Cukup lama juga Daniel pergi, tidak seperti biasanya. Mungkin ada sesuatu yang terjadi. Aku mengiriminya pesan dengan ponselku, tapi tidak dibalas. Mungkin baterainya habis. Ponsel Daniel masih belum dilengkapi fitur baterai matahari, jadi harus di-charge secara berkala, dan karena sudah berusia tua, baterainya cepat sekali habis. Daniel terkadang lupa dia mempunyai ponsel. Dia juga jarang mengerjakan tutor hariannya. Tiga hari berturut-turut, aku menunggunya di terminal, tapi Daniel tak kunjung datang. Dia baru pulang justru ketika aku tidak menunggunya.
Saat memperbaiki papan ikan penunjuk angin di depan rumah, aku melihat bayang-bayang seseorang mendorong sesuatu di dekat kedai ramen—atau, lebih tepatnya, di tempat kedai itu seharusnya berada.
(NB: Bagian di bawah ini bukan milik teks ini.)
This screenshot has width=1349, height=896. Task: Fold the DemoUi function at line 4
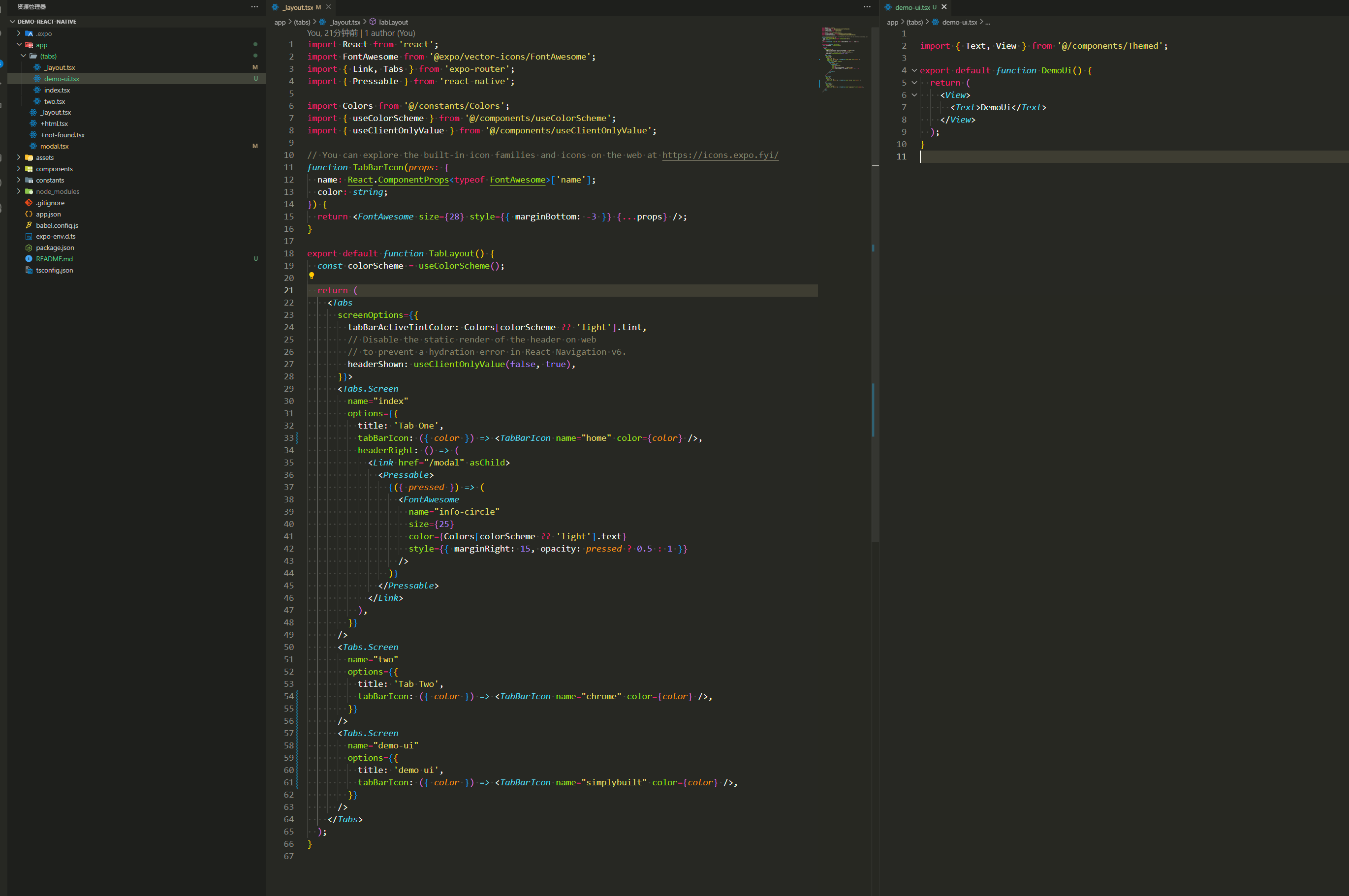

Aku menyipitkan mata dan menutupi keningku dengan tangan.
Ternyata Daniel.
Saat melihatku berdiri di depan rumah dengan tangan terlipat di belakang, dia menghentikan langkahnya, lalu menyandarkan bawaannya di samping tangga balkon. Dia mengelap keringat di keningnya dengan lengan bajunya. Boleh cium? katanya. Aku tertawa kecil dan mengangguk. Kami pun berciuman singkat di depan pintu kedai. Langit mendung dan angin mulai membawa hawa dingin, sepertinya sebentar lagi hujan akan turun, tapi Daniel seperti habis berjemur—mungkin memang begitu. Bajunya kusam bersimbah peluh. Aku segera menyuruhnya memasuki kedai dan dia berterima kasih dengan senyum yang menampakkan lesung di pipi kirinya. Kami sama-sama mengangkat troli yang berat itu untuk disandarkan di dalam balkon.
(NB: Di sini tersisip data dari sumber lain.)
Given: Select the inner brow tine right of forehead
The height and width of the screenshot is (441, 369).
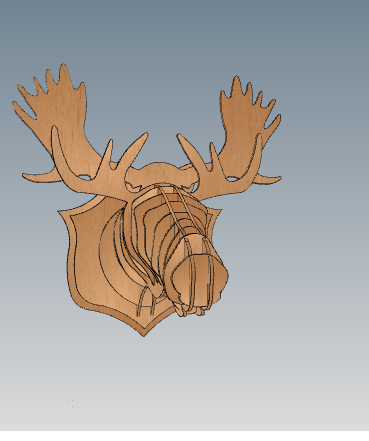Looking at the screenshot, I should tap(188, 149).
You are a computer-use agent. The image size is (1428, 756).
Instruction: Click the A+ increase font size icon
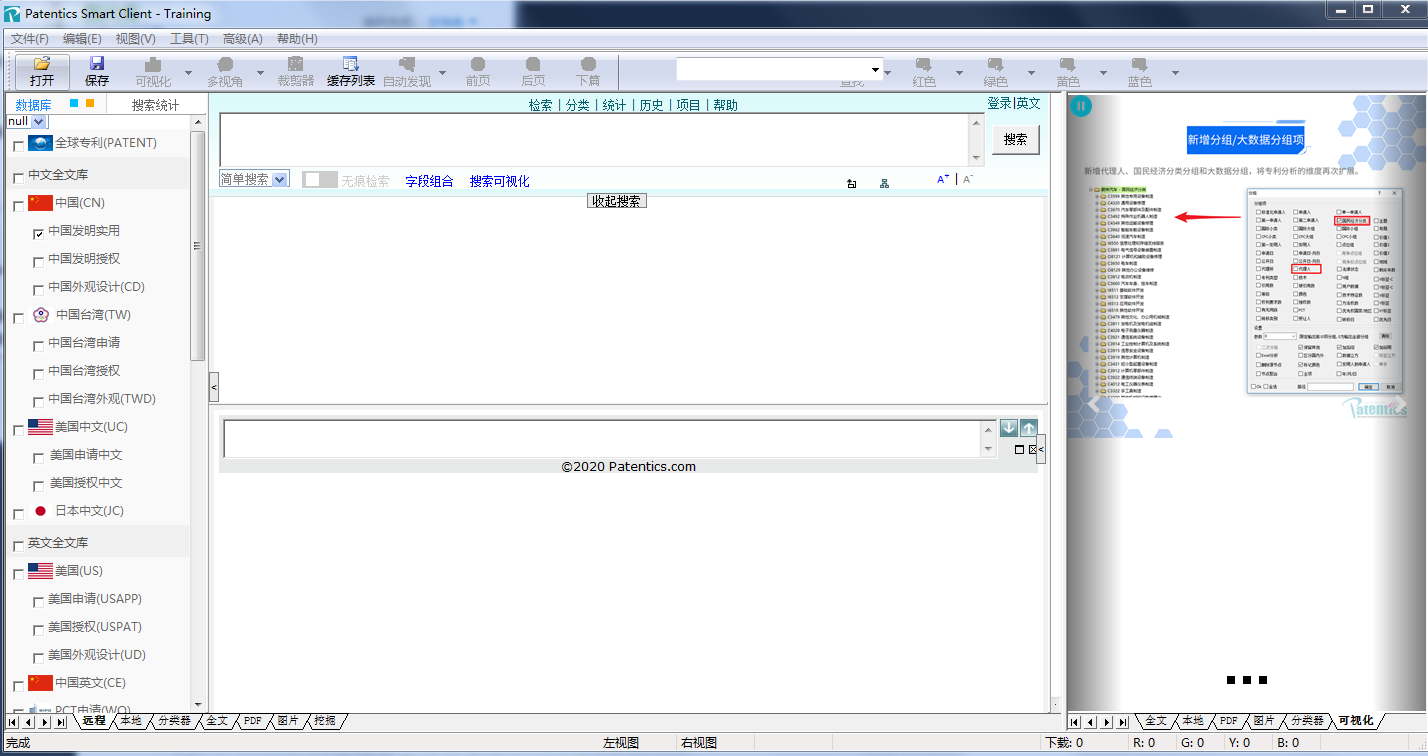point(942,180)
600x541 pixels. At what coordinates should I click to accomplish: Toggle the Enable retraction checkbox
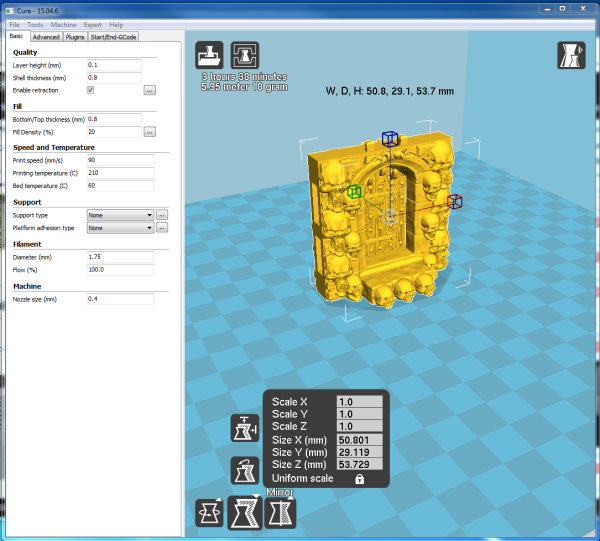tap(91, 90)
Segera setelah Daniel duduk di salah satu bangku, yang dekat dengan kasir, aku mengantarkan secangkir teh kepadanya. Teh manis dingin dengan dua sendok gula jagung. Aku bertanya kepada Daniel, apakah aku boleh duduk di dekatnya. Dia mengiakan lalu memberiku ruang di sisinya, tapi aku lebih memilih duduk di hadapannya, setidaknya agar kami dapat saling melihat. Aku bertanya, kenapa dia pergi lama sekali. Sebagai jawaban, Daniel menyampaikan kabar yang membuatku tereperangah. Kota Cempaka tenggelam. Aku, yang belum sanggup mencernanya, memintanya mengulang kata-katanya. Aku hampir tidak mempercayai pendengaranku, apalagi Daniel sering bercanda, dan dengan selera humorku yang memprihatinkan, aku sering terlambat menyadarinya, tapi sorot mata Daniel serius.
Kota Cempaka tenggelam?
Ya.
"Saat aku berangkat, kota Cempaka sudah terendam banjir setinggi mata kaki, tapi bus masih dapat melewatinya. Aku memandang jendela dan memperhatikan rumah-rumah beratap miring di belakang trotoar, tapi tidak melihat satu pun penduduk. Halaman-halaman rumah dibiarkan kosong. Daun-daun menggenang di jalan. Tak ada kain yang dijemur di kawat-kawat jemuran.
"Sepertinya semua penduduk kota Cempaka, yang barangkali tidak sampai seratus, sudah mengungsi.